> **TASK STATEMENT**
Each entry below is to be duplicated verbatim.

┌──

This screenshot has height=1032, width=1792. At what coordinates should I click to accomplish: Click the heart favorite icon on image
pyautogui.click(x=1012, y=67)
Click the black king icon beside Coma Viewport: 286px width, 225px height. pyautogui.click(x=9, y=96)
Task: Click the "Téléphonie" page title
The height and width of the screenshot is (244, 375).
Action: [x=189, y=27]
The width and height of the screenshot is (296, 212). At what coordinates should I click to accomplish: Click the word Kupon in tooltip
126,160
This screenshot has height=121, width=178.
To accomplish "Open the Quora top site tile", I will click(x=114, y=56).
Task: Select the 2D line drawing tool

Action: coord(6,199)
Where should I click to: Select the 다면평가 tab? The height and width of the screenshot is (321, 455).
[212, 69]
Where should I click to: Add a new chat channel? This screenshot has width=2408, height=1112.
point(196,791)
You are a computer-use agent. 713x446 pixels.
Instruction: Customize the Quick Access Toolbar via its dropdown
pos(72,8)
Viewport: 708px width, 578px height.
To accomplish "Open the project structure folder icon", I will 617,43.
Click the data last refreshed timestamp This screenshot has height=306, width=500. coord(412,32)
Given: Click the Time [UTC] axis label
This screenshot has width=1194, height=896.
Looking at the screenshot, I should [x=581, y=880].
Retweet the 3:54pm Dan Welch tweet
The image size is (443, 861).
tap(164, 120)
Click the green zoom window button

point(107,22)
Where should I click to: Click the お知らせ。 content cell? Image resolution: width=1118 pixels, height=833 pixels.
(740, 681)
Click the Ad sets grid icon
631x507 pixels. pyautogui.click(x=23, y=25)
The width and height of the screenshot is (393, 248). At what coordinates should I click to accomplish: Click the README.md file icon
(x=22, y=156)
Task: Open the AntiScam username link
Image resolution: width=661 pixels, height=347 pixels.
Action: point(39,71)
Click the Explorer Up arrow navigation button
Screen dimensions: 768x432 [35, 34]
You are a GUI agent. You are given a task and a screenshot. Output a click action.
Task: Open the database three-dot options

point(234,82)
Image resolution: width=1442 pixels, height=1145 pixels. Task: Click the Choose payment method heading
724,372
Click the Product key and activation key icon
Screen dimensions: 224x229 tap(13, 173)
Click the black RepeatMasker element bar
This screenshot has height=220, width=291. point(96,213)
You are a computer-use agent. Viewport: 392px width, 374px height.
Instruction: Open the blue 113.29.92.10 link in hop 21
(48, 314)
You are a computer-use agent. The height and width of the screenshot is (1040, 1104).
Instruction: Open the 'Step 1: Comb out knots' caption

└──

> **OUTPUT**
This screenshot has height=1032, width=1792. At what coordinates should I click to accomplish: Click the heart favorite icon on image
pyautogui.click(x=1012, y=67)
Click the black king icon beside Coma Viewport: 286px width, 225px height. pyautogui.click(x=9, y=96)
Task: Click the "Téléphonie" page title
The height and width of the screenshot is (244, 375).
Action: [x=189, y=27]
The width and height of the screenshot is (296, 212). At what coordinates should I click to accomplish: Click the word Kupon in tooltip
126,160
This screenshot has height=121, width=178.
To accomplish "Open the Quora top site tile", I will click(x=114, y=56).
Task: Select the 2D line drawing tool

Action: coord(6,199)
Where should I click to: Select the 다면평가 tab? The height and width of the screenshot is (321, 455).
[212, 69]
Where should I click to: Add a new chat channel? This screenshot has width=2408, height=1112.
point(196,791)
You are a computer-use agent. 713x446 pixels.
Instruction: Customize the Quick Access Toolbar via its dropdown
pos(72,8)
Viewport: 708px width, 578px height.
To accomplish "Open the project structure folder icon", I will 617,43.
Click the data last refreshed timestamp This screenshot has height=306, width=500. coord(412,32)
Given: Click the Time [UTC] axis label
This screenshot has width=1194, height=896.
Looking at the screenshot, I should [x=581, y=880].
Retweet the 3:54pm Dan Welch tweet
The image size is (443, 861).
tap(164, 120)
Click the green zoom window button

point(107,22)
Where should I click to: Click the お知らせ。 content cell? Image resolution: width=1118 pixels, height=833 pixels.
(740, 681)
Click the Ad sets grid icon
631x507 pixels. pyautogui.click(x=23, y=25)
The width and height of the screenshot is (393, 248). At what coordinates should I click to accomplish: Click the README.md file icon
(x=22, y=156)
Task: Open the AntiScam username link
Image resolution: width=661 pixels, height=347 pixels.
Action: point(39,71)
Click the Explorer Up arrow navigation button
Screen dimensions: 768x432 [35, 34]
You are a GUI agent. You are given a task and a screenshot. Output a click action.
Task: Open the database three-dot options

point(234,82)
Image resolution: width=1442 pixels, height=1145 pixels. Task: Click the Choose payment method heading
724,372
Click the Product key and activation key icon
Screen dimensions: 224x229 tap(13, 173)
Click the black RepeatMasker element bar
This screenshot has height=220, width=291. point(96,213)
You are a computer-use agent. Viewport: 392px width, 374px height.
Instruction: Open the blue 113.29.92.10 link in hop 21
(48, 314)
You are a computer-use agent. The height and width of the screenshot is (1040, 1104).
Instruction: Open the 'Step 1: Comb out knots' caption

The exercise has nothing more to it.